THE ENDING of this film doesn't really work; nothing is solved. Voight, minus the bitterness and plus some tears, is basically where he began--trying to tell people (this time high school kids) why the war wasn't worth it. Fonda, now liberated, goes shopping with her equally together friend, unaware of the emotional events taking place for the two men she still loves. No one answers the question of how Dern, at this point, can be helped; of how the roots of his type of violence-prone thought can be erased. He simply can't deal with his wife's affair, his own "failure" in Vietnam (he was sent home after injuring himself on the way to the shower), or the implications of the alternative thought being presented to him. So he goes for a suicidal swim in the Santa Monica surf.

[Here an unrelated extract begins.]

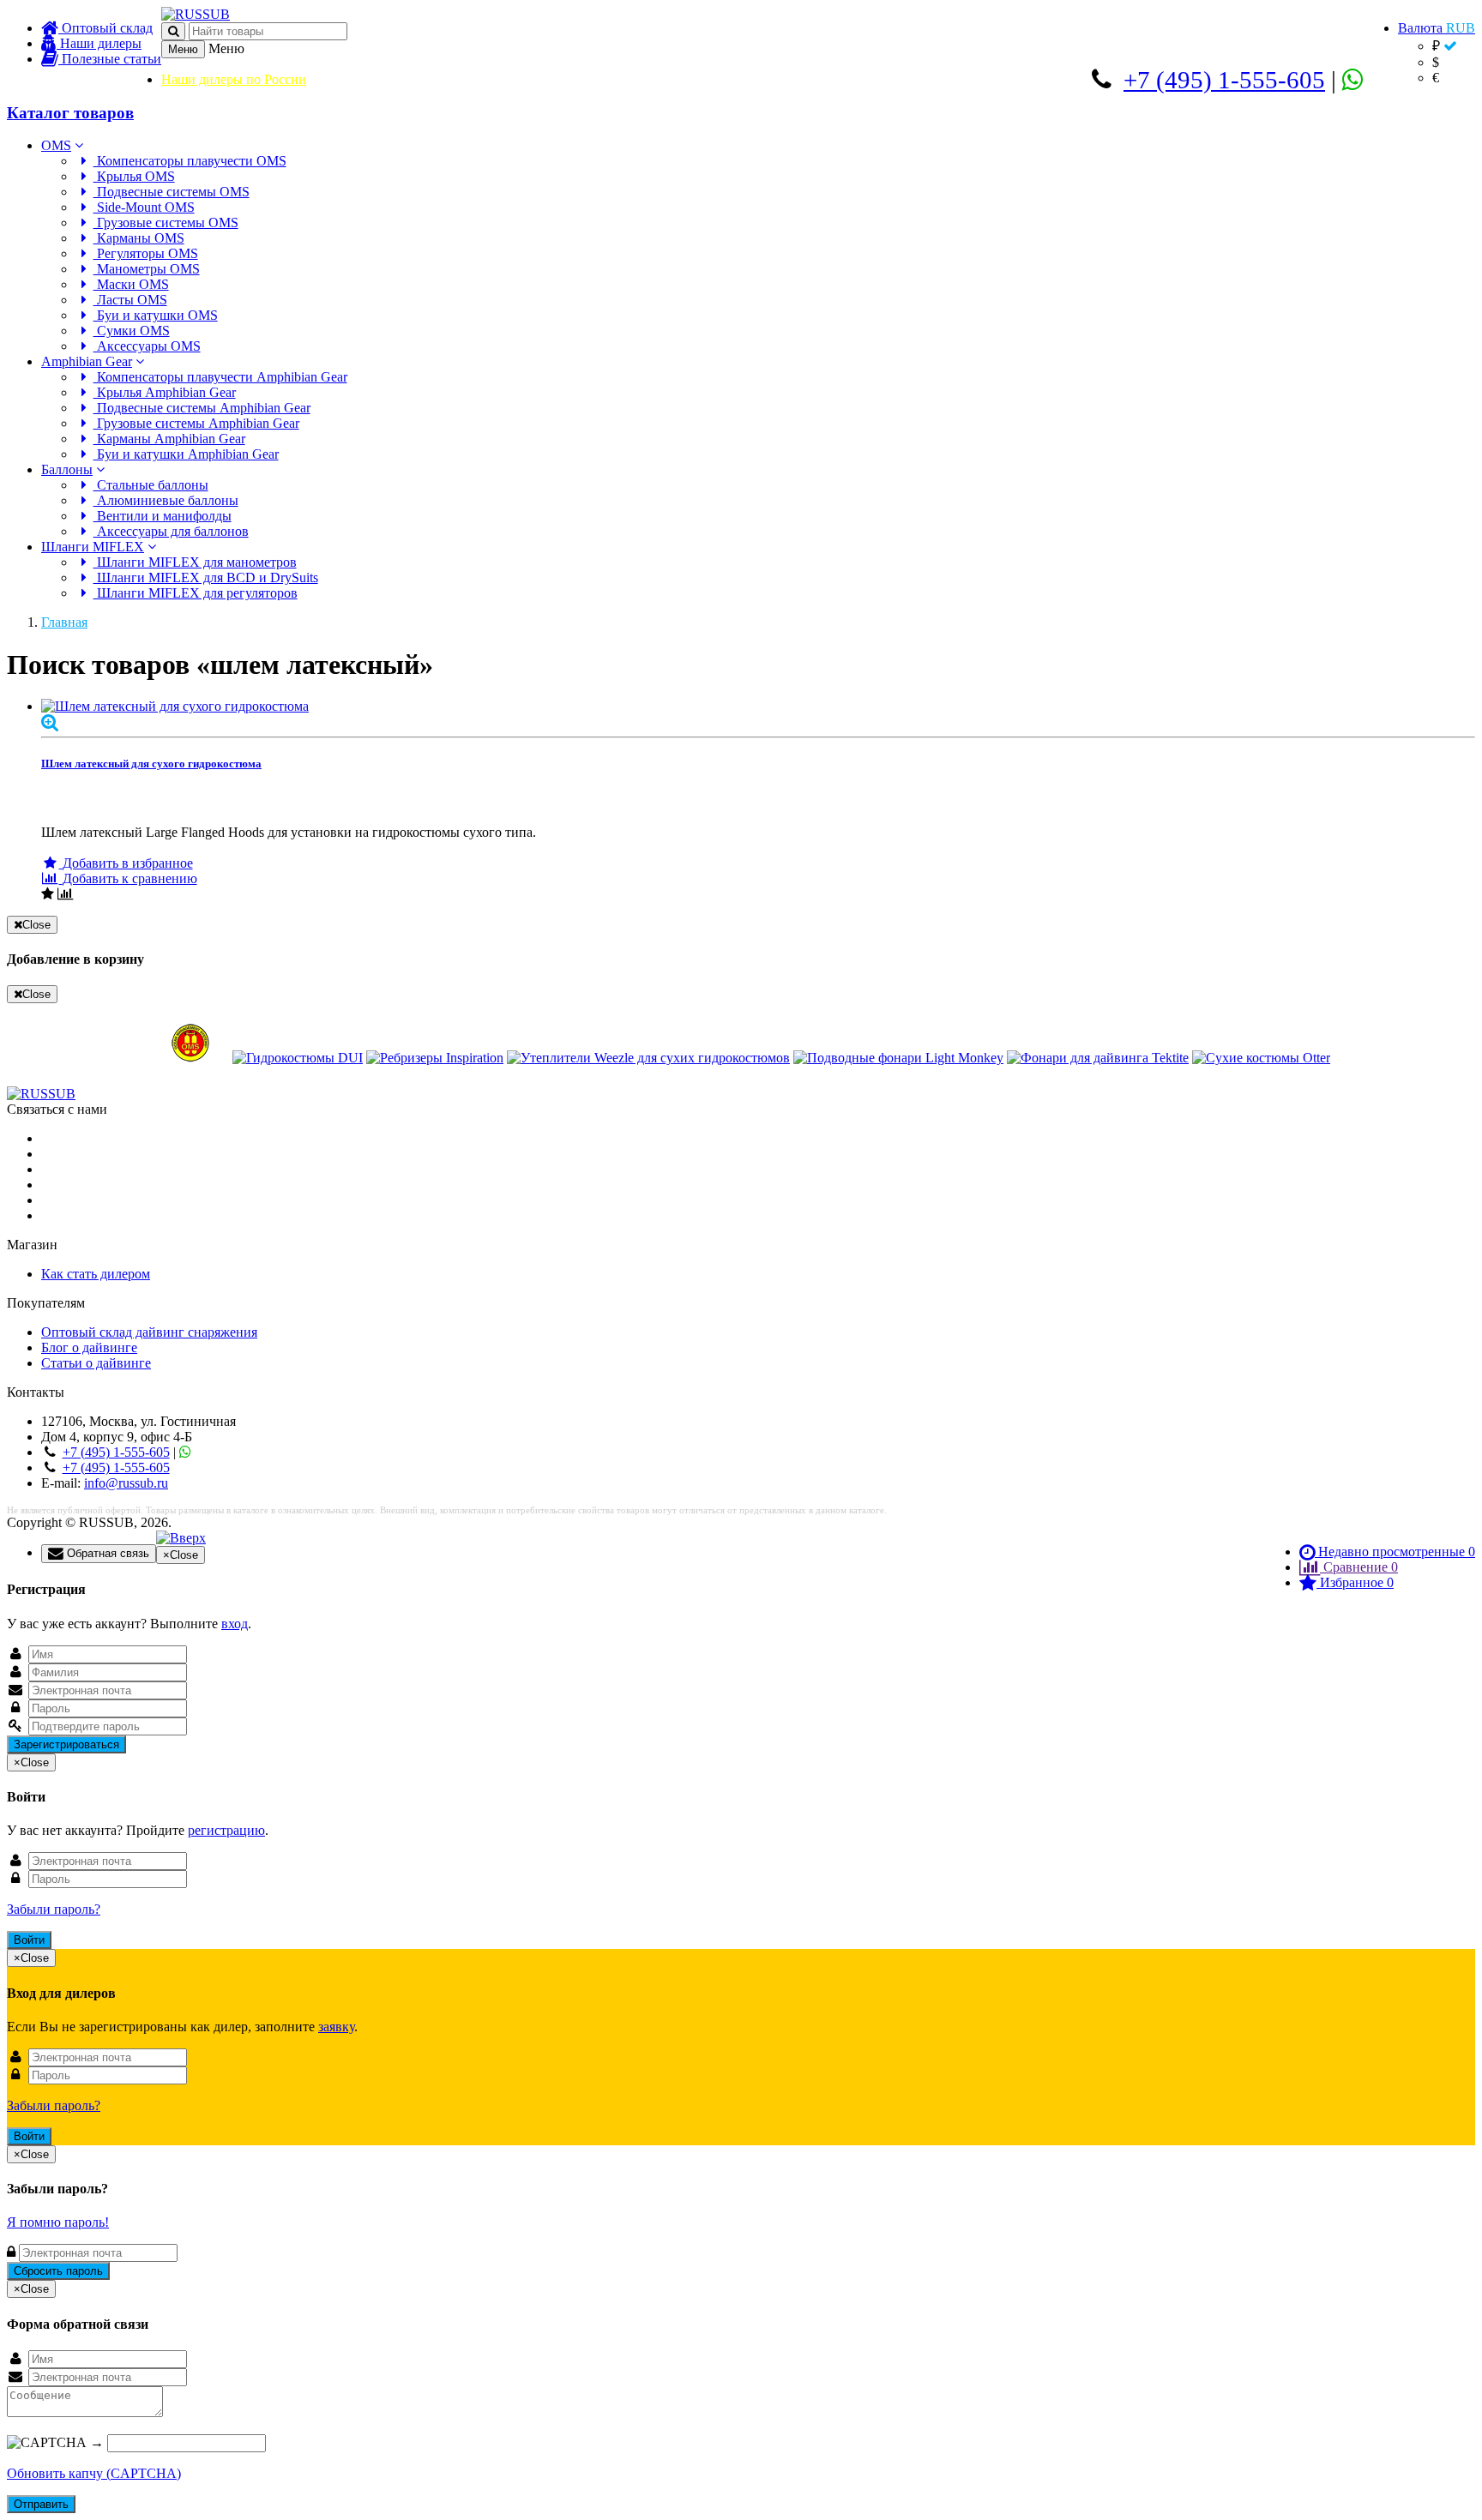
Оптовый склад (105, 28)
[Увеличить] (49, 721)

In the end, the focus on the love affair dulls the political statement of Coming Home. The movie starts to lose its grip on you after about the first hour, but it is nevertheless an excellent film. Perhaps its problems lie in the fact that there were too many cooks. Gilbert and Fonda took their original idea to the then untried scenarist Nancy Dowd, who has since won critical acclaim for her original screenplay of Slapshot. Over a year later, Dowd came up with a long, ultimately unusable screenplay. Next they approached Waldo Salt, an Oscar winner for Midnight Cowboy, who ended up writing the screenplay. He suggested producer Jerome Hellman. Hellman and director Hal Ashby (Bound For Glory, Shampoo) eliminated some of the rhetoric, toning down the film's original polemical style. That may well be where it lost some of its political force. The love story may sell more tickets, but it doesn't come off as the stinging criticism Fonda may have intended it to be.
At any rate, Coming Home is highlighted by three brilliant performances by the leads, especially Voight. Moreover, it provides the first really sensitive treatment of the problems of the disabled in an important film. And while it's certainly not radical, it's refreshing to see something come out of Hollywood with a major political message.